━━ 提示文

医療関連資材メーカーのスギヤマゲン(東京都文京区)は、新型コロナウイルスワクチン輸送に使う保冷ボックスのラインアップを拡充する。米ファイザーと独ビオンテックが開発した同ワクチンの保存条件が変わったことを踏まえ、来月から新たにマイナス15度C以下に対応したグレードを投入する。ボックスに入れる蓄冷材の単体販売なども計画し、さまざまな選択肢を提供する。

 スギヤマゲンは、シャープが開発した蓄冷材を活用した医薬品向け定温輸送ボックスを今年1月に発売した。外箱、蓄冷材、発泡スチロール、ワクチンを入れるアルミケースで構成。外気温35度Cの環境下で12時間、2~8度Cで管理可能なのが特徴だ。

 精密に温度コントロールできることなどが評価され、2月には厚生労働省と契約を締結。新型コロナウイルスワクチンを接種会場に運ぶ際の資材として4万個の納入が決まった。1ボックスで50本、運ぶことが可能で、5月までにすべて納品する計画。このほか、自治体からも約2万4000個の注文を受けている。

━━━━

• [設問 A]:
提示文によると、スギヤマゲンの保冷ボックスは厚生労働省との契約で何個の納入が決まったか。
• [設問 B]:
提示文の次の一文を英語に訳せ。「外気温35度Cの環境下で12時間、2~8度Cで管理可能なのが特徴だ。」
• [設問 C]:
スギヤマゲンがマイナス15度C以下に対応したグレードを投入するのはなぜか。提示文に基づいて説明せよ。
データは解答に使わない。

━━ データ抜粋

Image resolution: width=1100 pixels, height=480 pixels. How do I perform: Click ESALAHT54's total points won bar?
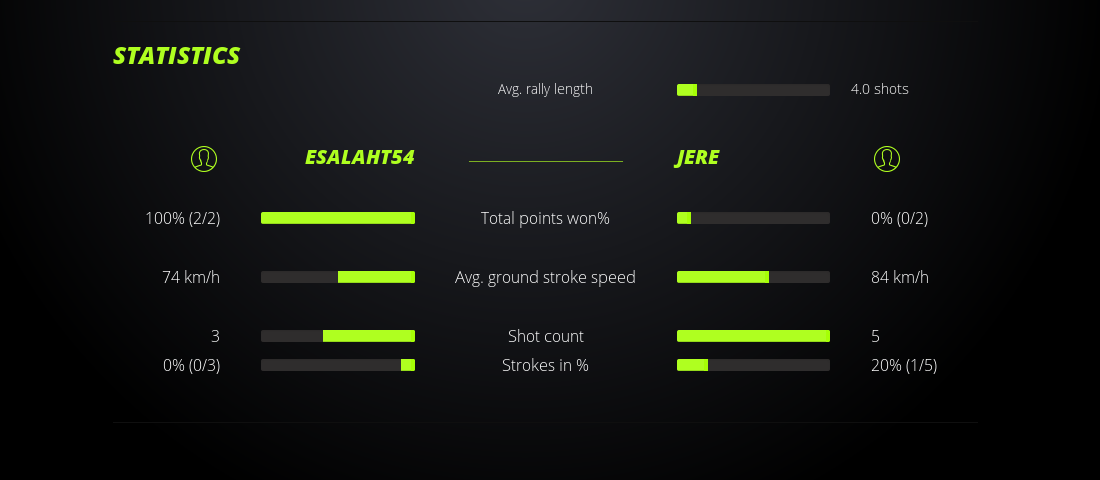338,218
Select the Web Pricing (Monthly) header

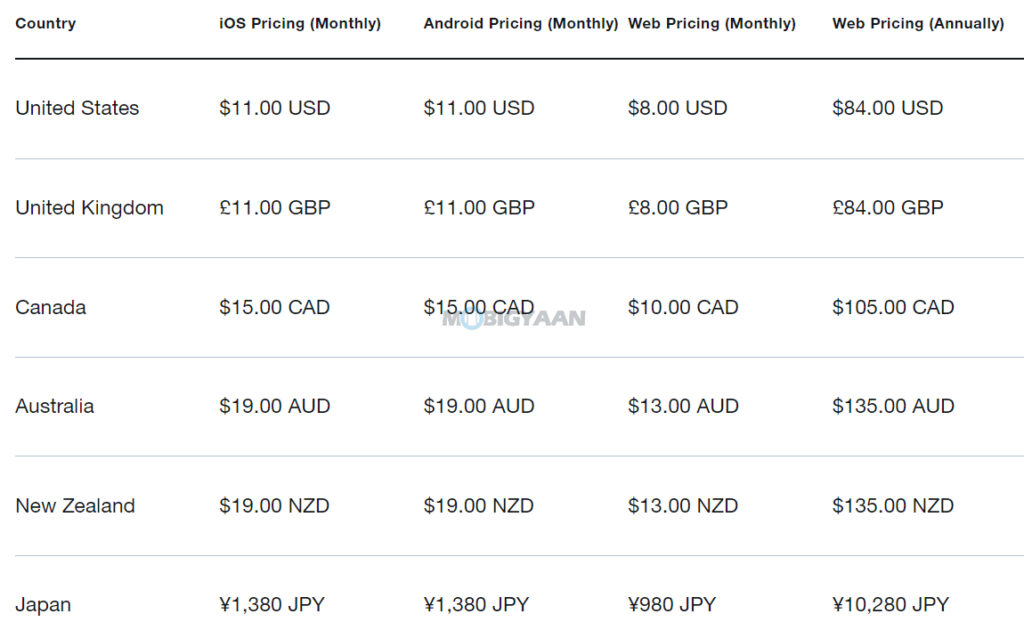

━━━━

• [解答欄 A]:
4万個である。

• [解答欄 B]:
Its distinctive feature is that it can maintain a temperature of 2 to 8°C for 12 hours in an environment where the outside temperature is 35°C.

• [解答欄 C]:
米ファイザーと独ビオンテックが開発した新型コロナウイルスワクチンの保存条件が変わったためである。